### Supplied entries
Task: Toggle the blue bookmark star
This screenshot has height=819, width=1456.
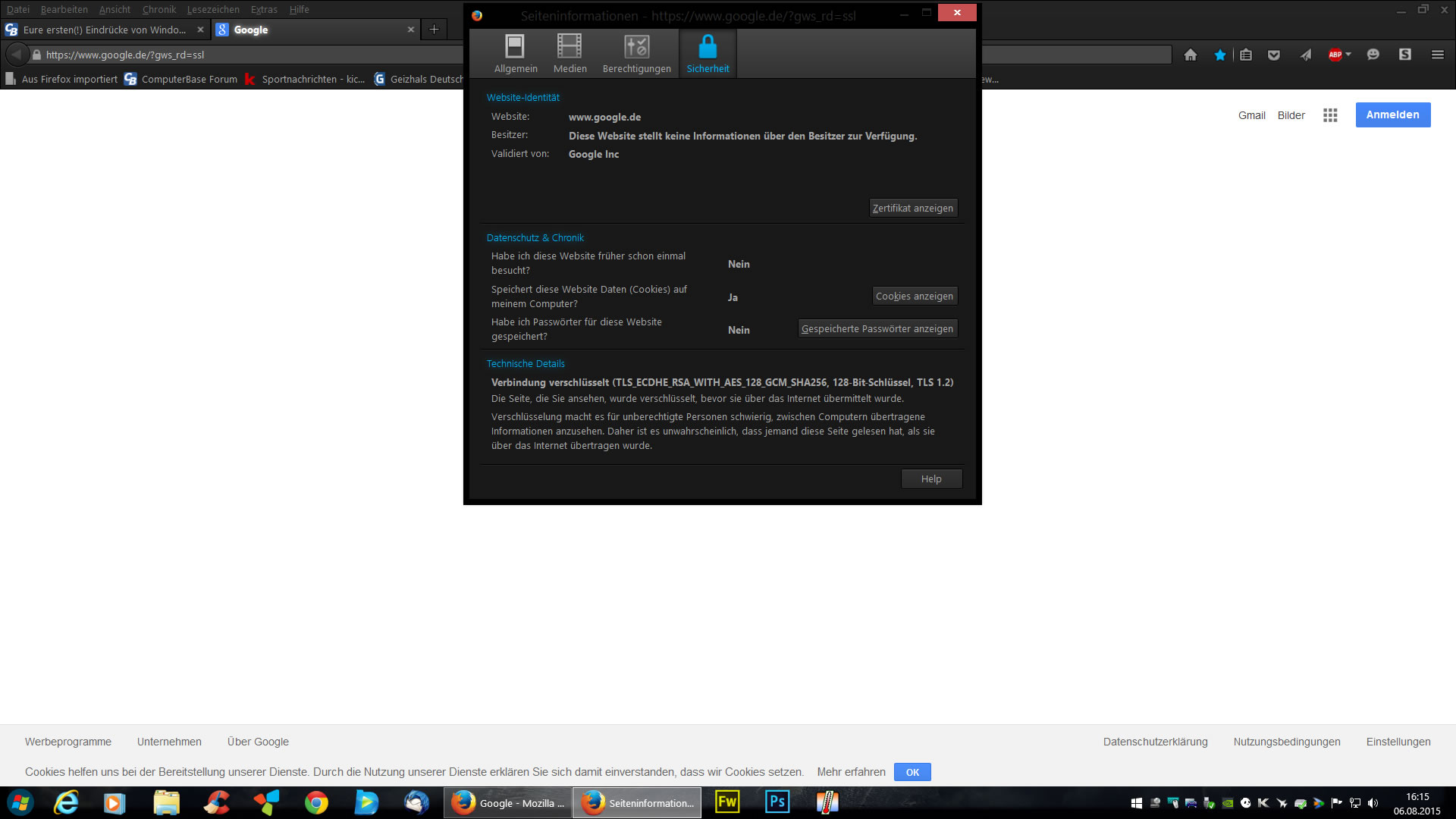Action: pos(1219,55)
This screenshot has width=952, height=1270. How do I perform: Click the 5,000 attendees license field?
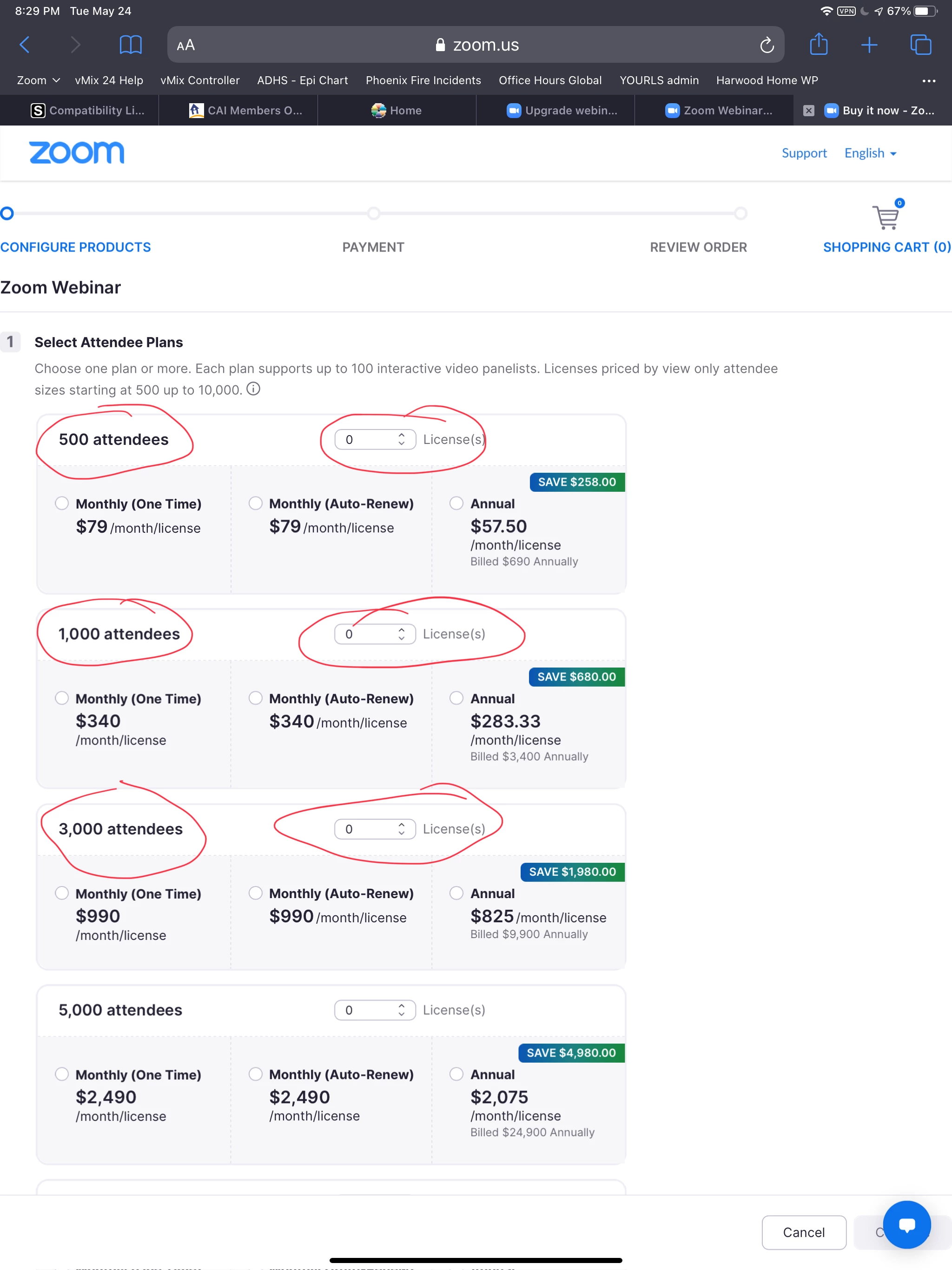(x=368, y=1010)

### Exercise instructions
Write every line above again exactly, but leave the pictures out.

### Response area
Task: Toggle the blue bookmark star
This screenshot has height=819, width=1456.
Action: pos(1219,55)
This screenshot has width=952, height=1270. How do I perform: Click the 5,000 attendees license field?
(x=368, y=1010)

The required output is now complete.